WHAT THE TASK REQUIRES >> From the line containing "Where should I" to the end of the records below, both included, every line should be repeated exactly; pictures should be dropped.

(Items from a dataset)
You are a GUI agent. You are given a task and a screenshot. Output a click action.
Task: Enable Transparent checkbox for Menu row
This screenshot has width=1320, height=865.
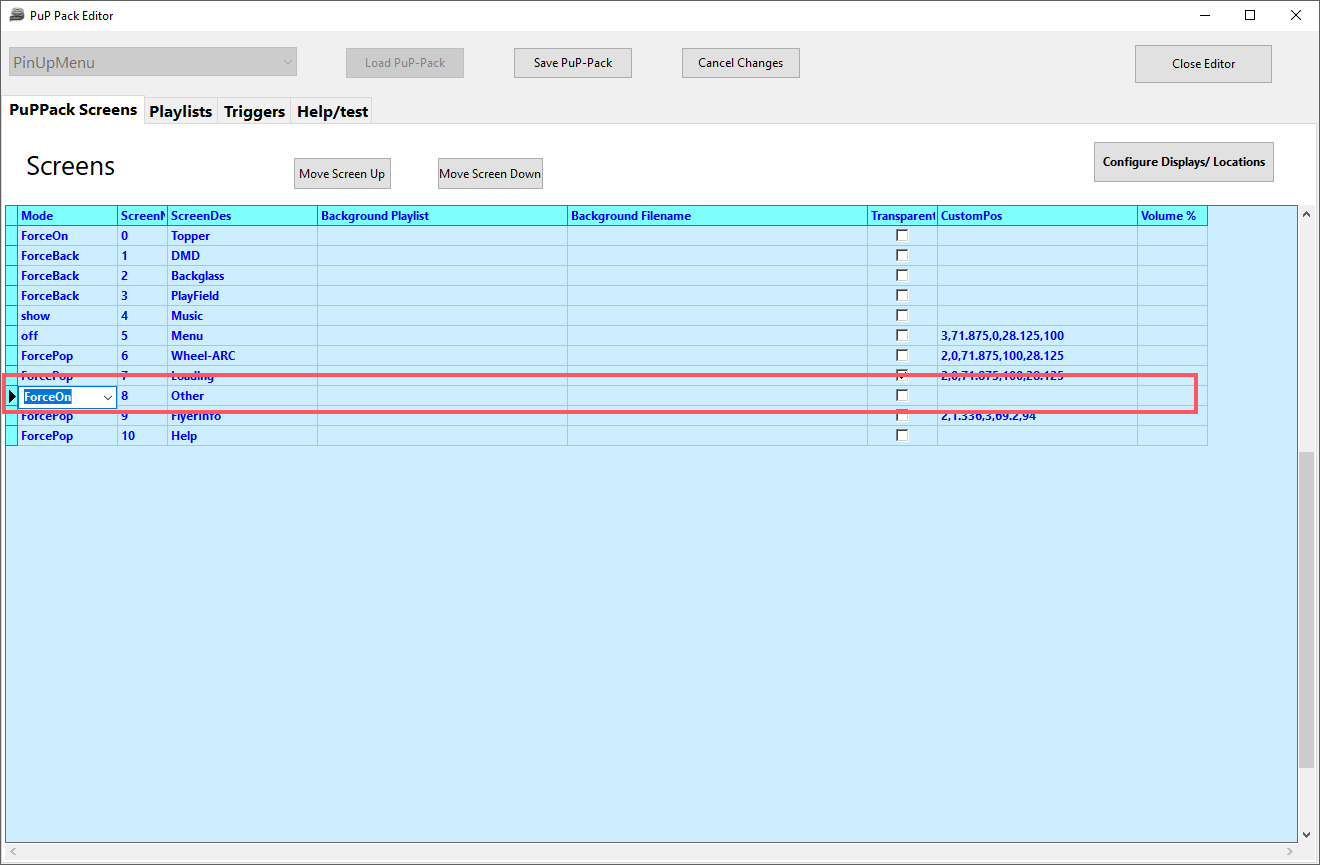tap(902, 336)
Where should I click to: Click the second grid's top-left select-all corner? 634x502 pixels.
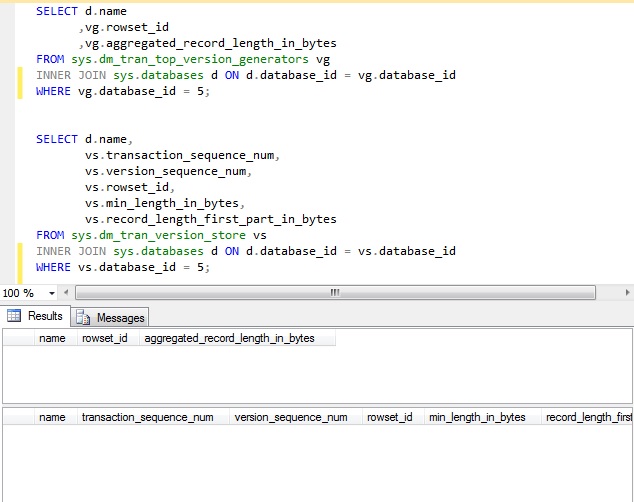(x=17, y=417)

RESPONSE BELOW >>
Where should I click to: Click the second grid's top-left select-all corner? 634x502 pixels.
(x=17, y=417)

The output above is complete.